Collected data
-*-

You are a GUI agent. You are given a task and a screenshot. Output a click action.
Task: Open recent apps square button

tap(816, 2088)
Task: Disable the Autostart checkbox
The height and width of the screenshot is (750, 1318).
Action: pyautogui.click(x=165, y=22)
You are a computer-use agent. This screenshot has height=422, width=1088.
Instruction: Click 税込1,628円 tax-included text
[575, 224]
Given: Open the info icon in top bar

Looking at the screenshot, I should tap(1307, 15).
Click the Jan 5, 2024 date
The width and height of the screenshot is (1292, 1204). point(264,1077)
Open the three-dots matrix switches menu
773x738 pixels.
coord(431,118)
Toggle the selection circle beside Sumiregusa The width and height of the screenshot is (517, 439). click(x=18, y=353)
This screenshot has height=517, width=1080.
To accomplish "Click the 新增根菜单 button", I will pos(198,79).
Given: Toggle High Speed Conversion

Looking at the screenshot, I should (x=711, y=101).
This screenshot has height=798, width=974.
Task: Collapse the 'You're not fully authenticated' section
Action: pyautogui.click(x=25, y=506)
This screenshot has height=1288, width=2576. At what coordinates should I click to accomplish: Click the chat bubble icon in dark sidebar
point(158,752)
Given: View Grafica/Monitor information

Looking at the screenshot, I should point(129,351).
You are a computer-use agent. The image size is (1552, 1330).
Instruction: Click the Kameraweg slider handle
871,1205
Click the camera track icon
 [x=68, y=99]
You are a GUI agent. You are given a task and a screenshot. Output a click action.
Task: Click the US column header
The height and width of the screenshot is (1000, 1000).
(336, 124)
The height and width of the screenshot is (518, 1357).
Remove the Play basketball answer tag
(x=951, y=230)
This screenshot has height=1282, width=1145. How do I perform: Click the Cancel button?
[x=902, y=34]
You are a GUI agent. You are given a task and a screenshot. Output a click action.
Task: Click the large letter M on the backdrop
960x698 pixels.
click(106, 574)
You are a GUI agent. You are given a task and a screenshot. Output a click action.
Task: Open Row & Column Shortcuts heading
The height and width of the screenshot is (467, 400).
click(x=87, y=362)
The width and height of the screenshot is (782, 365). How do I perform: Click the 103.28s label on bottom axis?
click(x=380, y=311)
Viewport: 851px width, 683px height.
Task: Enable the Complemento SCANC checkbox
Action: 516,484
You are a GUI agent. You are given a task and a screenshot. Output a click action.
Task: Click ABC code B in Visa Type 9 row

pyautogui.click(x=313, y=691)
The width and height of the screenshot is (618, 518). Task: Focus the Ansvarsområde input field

-*-

**WORK INSTRUCTION**
Which lines in the records above contain the word "computer"? Copy each one.

**SOLVED PROBLEM**
You are a computer-use agent. This screenshot has height=422, width=1088.
You are a computer-use agent. The image size is (1552, 1330).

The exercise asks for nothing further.